- DIRECTIONS FOR THIS TASK -
Within the records that follow, restate exactly the lines from the line with "Open the media player taskbar icon" down to the line with "Given: Click the", including both. Omit the pictures.
======== RECORD EXCERPTS
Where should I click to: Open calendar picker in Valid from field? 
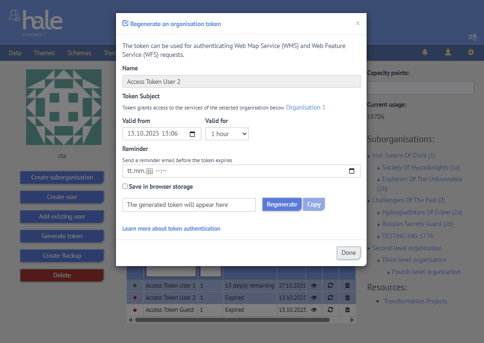coord(192,134)
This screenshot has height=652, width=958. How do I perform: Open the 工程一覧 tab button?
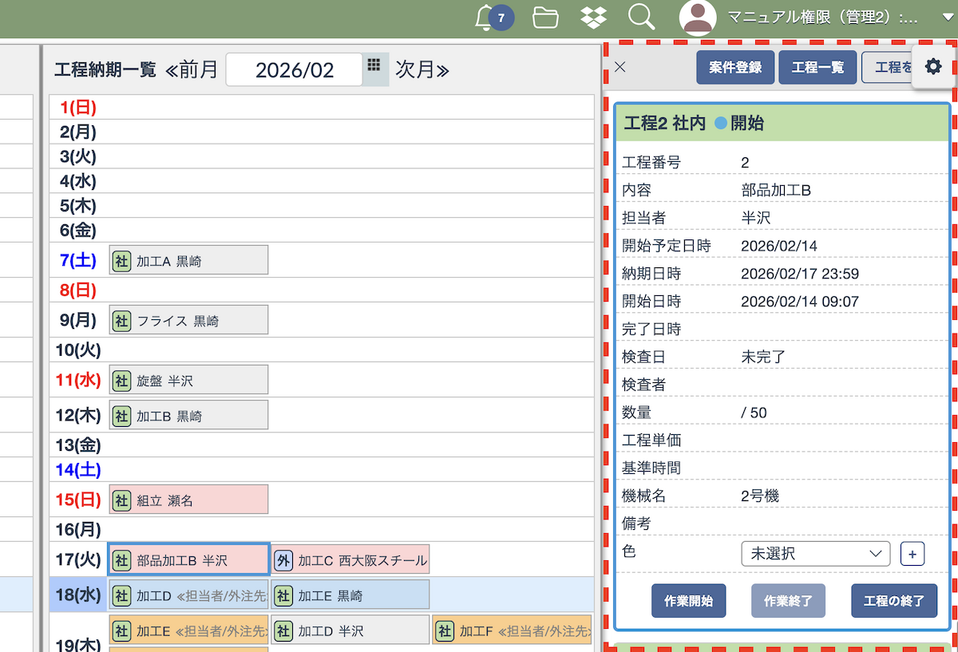click(x=817, y=68)
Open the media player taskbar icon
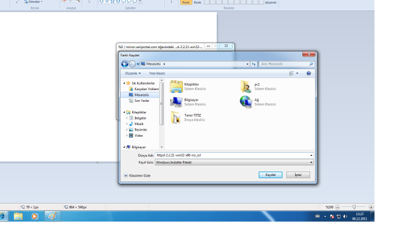The height and width of the screenshot is (249, 398). tap(34, 216)
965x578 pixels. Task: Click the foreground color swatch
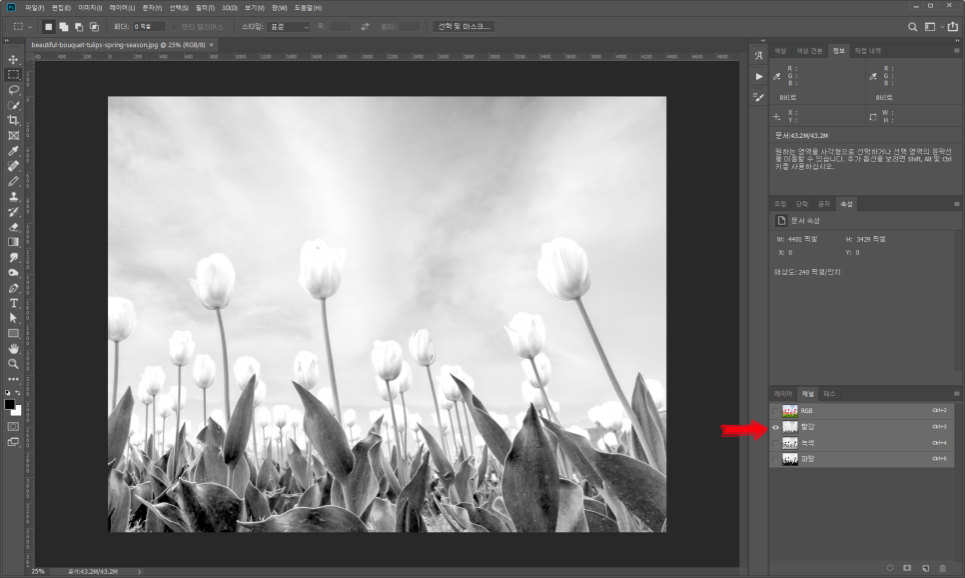(x=11, y=405)
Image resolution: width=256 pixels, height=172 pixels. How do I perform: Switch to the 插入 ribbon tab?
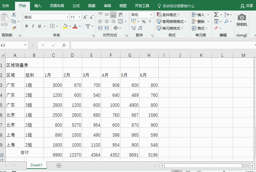38,6
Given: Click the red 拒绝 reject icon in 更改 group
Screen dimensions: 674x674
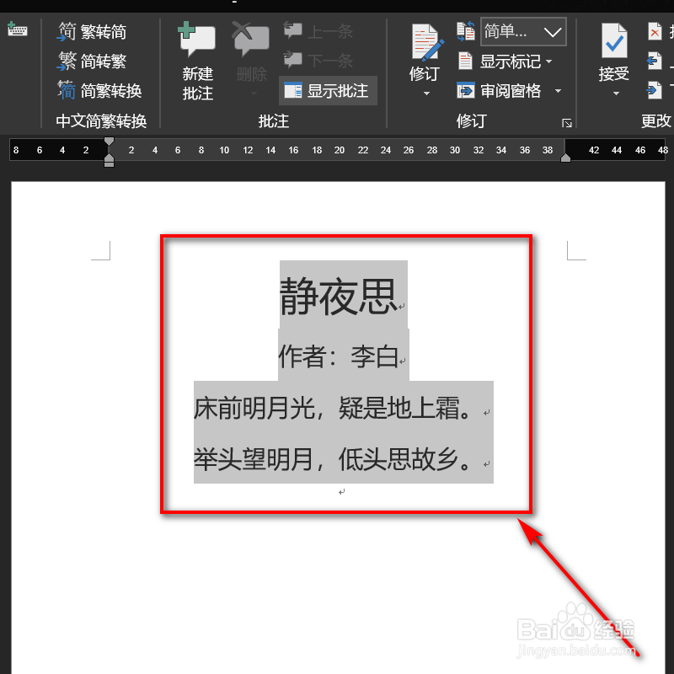Looking at the screenshot, I should [655, 31].
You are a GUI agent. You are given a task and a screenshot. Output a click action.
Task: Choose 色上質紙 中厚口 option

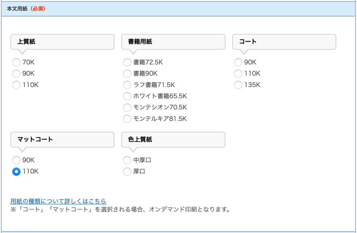coord(127,160)
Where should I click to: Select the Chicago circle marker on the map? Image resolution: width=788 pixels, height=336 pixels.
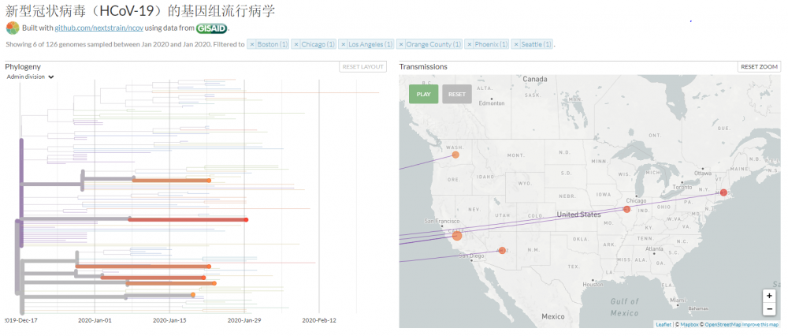point(627,209)
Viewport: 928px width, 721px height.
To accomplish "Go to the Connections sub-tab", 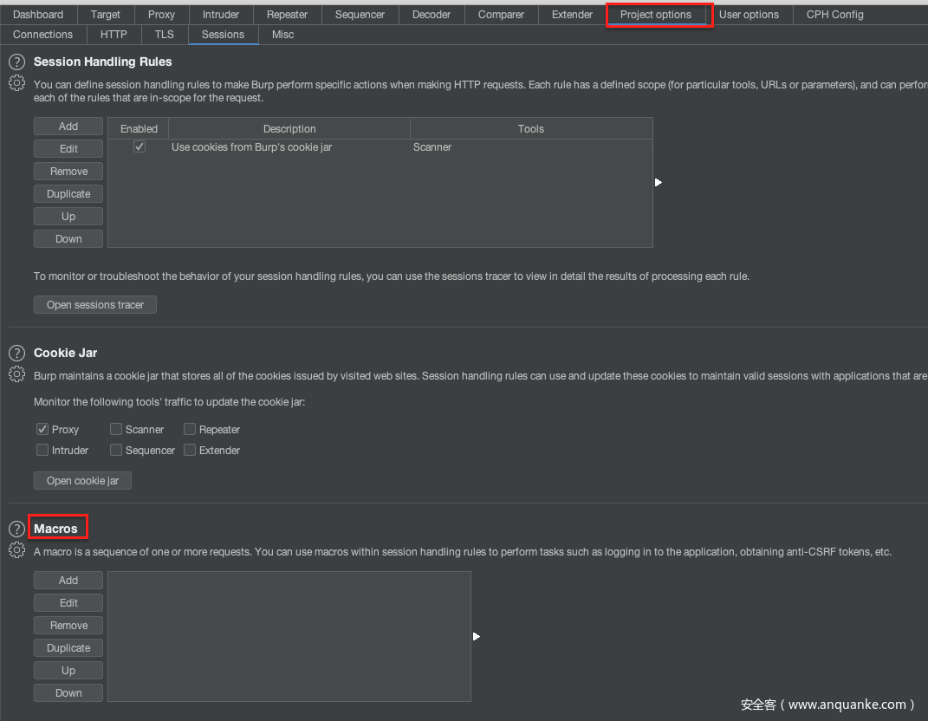I will (42, 35).
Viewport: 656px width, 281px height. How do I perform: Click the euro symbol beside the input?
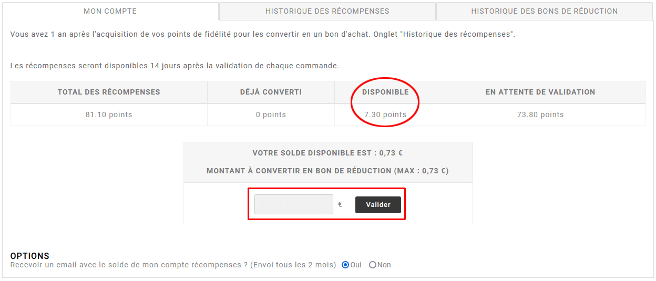click(x=340, y=204)
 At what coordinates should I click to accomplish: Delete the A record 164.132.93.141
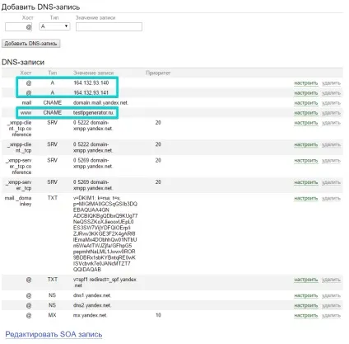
================
- RESULT FOR THIS TASK -
Open the media player taskbar icon
The height and width of the screenshot is (249, 398). tap(34, 216)
965x578 pixels. Task: Click the foreground color swatch
(x=11, y=405)
Image resolution: width=256 pixels, height=172 pixels. How do I perform: Switch to the 插入 ribbon tab?
38,6
Given: Click the red 拒绝 reject icon in 更改 group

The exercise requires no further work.